A coalition of conservation groups, Native Americans, and Montanans led by Western Watersheds Project are suing the National Park Service for their role in slaughtering 3,300 wild American bison that inhabit Yellowstone National Park. Approximately 3,000 bison remain in Yellowstone today because of aggressive population control implemented under the controversial Interagency Bison Management Plan (IBMP) adopted nine years ago. The lawsuit asserts that the Park Service is violating its statutory mission to preserve wild bison and "leave them unimpaired for the enjoyment of future generations."

The suit also cites the U.S. Forest Service for failing to manage the Gallatin National Forest in a way that would allow for healthy populations of bison, sage grouse, and related wildlife. Both agencies have refused requests by plaintiffs and others to reconsider the bison management plan in light of new scientific information and changed circumstances related to bison, including a recent independent study (Kilpatrick 2009) which concluded that the actual risk of disease transmission from free-roaming bison to cattle in Montana would be zero in most years, and limited to predictable "hot spots" in others.

According to Tom Woodbury, the Montana Director for Western Watersheds Project, the lead plaintiff in the suit, the IBMP is broken. "One of the twin aims of the bison plan was 'to ensure the wild and free-ranging nature of American bison'" said Woodbury. "While the Park Service was sending over 1400 bison to slaughter in 2008, a Congressional investigation was concluding that the agencies are no closer to ensuring free-roaming bison today then they were in 2000," Woodbury said.

In a report released in 2008, the Government Accountability Office determined that the IBMP agencies, "lack accountability among themselves and to the public."

The Yellowstone bison population includes America's last continuously wild herds, and is the last population that still follows its migratory instincts.
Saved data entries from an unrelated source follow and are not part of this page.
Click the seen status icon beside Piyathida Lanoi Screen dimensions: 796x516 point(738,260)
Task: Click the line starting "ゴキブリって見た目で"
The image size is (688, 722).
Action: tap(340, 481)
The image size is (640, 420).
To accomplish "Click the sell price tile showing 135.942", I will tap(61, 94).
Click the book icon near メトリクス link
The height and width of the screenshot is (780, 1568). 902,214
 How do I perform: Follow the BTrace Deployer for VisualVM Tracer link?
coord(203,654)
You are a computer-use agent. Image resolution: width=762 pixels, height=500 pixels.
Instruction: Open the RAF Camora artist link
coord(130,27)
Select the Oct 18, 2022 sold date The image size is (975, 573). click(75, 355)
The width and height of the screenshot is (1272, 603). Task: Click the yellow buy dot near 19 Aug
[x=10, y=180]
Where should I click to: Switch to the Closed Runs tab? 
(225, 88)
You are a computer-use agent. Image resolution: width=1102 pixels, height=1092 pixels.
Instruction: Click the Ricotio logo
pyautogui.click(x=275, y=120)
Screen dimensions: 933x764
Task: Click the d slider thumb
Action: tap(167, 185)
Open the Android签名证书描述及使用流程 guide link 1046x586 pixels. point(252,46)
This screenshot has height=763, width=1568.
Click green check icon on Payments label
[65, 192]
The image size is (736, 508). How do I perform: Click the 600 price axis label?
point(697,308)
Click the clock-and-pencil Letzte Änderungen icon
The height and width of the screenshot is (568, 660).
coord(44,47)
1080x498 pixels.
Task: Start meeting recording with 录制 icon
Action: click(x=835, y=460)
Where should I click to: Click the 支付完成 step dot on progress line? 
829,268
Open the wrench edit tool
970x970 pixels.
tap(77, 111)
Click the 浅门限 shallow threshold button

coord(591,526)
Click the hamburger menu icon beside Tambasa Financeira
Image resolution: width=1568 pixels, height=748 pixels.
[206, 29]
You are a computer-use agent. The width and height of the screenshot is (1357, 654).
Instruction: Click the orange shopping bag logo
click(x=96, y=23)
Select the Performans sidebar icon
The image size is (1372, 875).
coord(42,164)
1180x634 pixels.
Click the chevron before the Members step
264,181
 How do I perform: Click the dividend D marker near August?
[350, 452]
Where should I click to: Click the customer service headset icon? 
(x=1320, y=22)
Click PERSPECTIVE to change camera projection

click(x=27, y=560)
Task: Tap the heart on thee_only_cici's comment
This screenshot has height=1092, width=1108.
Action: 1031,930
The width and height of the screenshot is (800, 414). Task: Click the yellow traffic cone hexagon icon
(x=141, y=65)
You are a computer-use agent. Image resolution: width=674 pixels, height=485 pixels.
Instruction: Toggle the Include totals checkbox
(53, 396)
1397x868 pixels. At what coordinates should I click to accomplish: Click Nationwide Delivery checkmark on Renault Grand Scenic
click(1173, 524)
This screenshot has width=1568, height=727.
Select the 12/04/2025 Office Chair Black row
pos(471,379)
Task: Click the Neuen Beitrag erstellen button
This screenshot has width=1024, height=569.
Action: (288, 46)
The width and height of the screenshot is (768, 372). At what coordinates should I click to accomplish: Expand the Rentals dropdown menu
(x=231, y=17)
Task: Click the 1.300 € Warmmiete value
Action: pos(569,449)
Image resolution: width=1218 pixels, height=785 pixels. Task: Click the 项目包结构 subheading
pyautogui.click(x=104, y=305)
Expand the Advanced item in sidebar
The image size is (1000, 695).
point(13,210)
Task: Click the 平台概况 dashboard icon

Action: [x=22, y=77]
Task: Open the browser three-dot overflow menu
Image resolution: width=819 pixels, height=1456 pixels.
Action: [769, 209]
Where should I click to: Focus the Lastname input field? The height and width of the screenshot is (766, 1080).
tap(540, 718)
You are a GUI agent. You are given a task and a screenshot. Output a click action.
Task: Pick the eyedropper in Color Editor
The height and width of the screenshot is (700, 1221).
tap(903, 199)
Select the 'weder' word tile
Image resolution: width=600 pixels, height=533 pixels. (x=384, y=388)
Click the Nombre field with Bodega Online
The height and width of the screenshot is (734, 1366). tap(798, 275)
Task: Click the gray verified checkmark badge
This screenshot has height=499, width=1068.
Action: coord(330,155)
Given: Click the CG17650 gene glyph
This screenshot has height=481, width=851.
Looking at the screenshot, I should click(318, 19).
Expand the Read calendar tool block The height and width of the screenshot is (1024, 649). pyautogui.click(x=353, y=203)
As unique native herbivores that evolved across the North American continent, scientists believe bison can help restore the native grasslands, sagebrush steppes, and prairie ecosystems that are considered to be some of the most endangered habitats in the world.

The coalition is asking the Court to prevent the U.S. Forest Service and National Park Service from continuing to participate in, allocate funding for, or permit the slaughter of wild bison on public lands, including trapping for transport to slaughter houses and quarantine facilities.